By EHRENBERG Kommunikation (Fish Sticks) [CC BY-SA 2.0

August 26, 2016 — I don’t like to cook.  Yes, I sincerely mean it.  Being in a partnership means I have my share of responsibility for our food. Frankly, I have about one miserable failure a month. I learned the hard way early in life that you shouldn’t put Saran Wrap in the oven.

The good part about my issues is that I have a husband with extremely low standards, so it works out fairly well.

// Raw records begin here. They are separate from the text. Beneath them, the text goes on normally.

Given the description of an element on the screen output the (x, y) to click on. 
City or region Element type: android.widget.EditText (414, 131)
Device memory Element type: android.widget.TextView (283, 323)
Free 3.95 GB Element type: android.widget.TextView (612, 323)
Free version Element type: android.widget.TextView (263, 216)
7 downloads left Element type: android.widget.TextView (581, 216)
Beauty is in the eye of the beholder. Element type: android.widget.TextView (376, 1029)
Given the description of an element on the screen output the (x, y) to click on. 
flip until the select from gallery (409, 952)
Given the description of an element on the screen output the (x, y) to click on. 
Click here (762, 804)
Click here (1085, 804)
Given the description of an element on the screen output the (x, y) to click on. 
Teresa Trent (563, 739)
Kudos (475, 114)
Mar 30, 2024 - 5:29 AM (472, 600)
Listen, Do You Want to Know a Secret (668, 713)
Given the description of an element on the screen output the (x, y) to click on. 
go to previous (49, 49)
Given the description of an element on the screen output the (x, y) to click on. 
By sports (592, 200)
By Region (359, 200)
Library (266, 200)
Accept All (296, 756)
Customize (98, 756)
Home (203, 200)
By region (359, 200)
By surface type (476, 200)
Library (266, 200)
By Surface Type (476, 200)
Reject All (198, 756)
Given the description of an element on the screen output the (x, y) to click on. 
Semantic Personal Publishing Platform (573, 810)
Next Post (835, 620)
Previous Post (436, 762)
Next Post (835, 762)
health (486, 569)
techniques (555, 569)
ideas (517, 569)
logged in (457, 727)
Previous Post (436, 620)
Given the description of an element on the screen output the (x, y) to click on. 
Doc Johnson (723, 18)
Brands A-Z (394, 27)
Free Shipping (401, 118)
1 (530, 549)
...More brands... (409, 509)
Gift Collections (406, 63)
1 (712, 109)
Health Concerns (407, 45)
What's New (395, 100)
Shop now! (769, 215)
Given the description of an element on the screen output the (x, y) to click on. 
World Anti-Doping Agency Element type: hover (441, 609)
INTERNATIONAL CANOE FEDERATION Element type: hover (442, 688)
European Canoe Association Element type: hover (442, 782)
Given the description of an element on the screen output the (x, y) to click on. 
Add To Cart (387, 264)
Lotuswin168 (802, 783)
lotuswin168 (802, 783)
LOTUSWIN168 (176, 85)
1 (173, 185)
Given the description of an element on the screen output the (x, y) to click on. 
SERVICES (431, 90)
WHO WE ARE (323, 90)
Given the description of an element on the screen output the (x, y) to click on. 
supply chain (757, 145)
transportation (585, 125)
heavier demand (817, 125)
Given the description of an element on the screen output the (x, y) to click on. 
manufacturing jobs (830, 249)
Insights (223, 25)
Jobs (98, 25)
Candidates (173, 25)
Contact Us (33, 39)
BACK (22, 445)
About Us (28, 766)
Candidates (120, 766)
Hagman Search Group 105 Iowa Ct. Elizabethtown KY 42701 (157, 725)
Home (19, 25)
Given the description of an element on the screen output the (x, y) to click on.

He’s a marvelous cook but wants to cook when he has time to do something special. So, he’s the holiday cook, the person who makes the corn casserole for a funeral, the person who makes the rare special birthday or anniversary meal. He’s famous for his meatballs, his mandarin orange cake, his holiday carrots, and a host of other things family members request. He’s tackled a standing rib roast and his holiday meals often contain something new and wonderful.

During the week, I’m the primary person responsible for food.  My Beloved prepares the weekend meals. Mind you; I’m  not complaining. I’ve had breakfast in bed every Sunday for as long as I can remember. We’re talking his unusual combination of freshly ground beans for coffee, chocolate chip muffins, and fresh fruit, perhaps pineapple, blueberries or strawberries.

Weeknights I may pick up two large berry salads at Wendy’s or Subway. Sometimes I will cook from my repertoire which hasn’t changed from my twenties, nachos, spaghetti, lasagne, tuna melts, tuna salad sandwiches, cucumber sandwiches (he doesn’t like that), the Big Salad (as Elaine on “Seinfeld” says) or some meat grilled on the George Foreman.

Thursday night I tried to fake him out. I sent him an email that said, “It is okay if we have fish sticks for dinner?”  My evil ploy anticipated his response being, “Oh, no, let me bring home Outback or Lone Star.”

Nope.  He said, “Great, and can we have macaroni and cheese with that?”  Meaning the Bob Evans Mac and cheese in the refrigerator.

I should have known.  Low standards. Not sure WHY there are fish sticks in the freezer.  The tartar sauce in the fridge expired about the time Generalissimo Franco did, so that got thrown out.  I made my own, a little pickle relish, a little Mayo (no Miracle Whip in this Yankee’s house.)

Enjoying haggis in Edinburgh, Scotland, 2013

He loved it.  Damn.

As I came home from work Friday night,  I noticed the American Legion’s marquee proclaimed “Chicken Livers and Gizzards” night.  And they have take-out.  No way was I going to try to trick him again.  I cannot abide food that sounds like the Clampett family has it for Sunday dinner in the pool parlor.

I should have known better about the fish sticks.  After all, of the five of us who traveled to Scotland together, he was the only one who finished his haggis.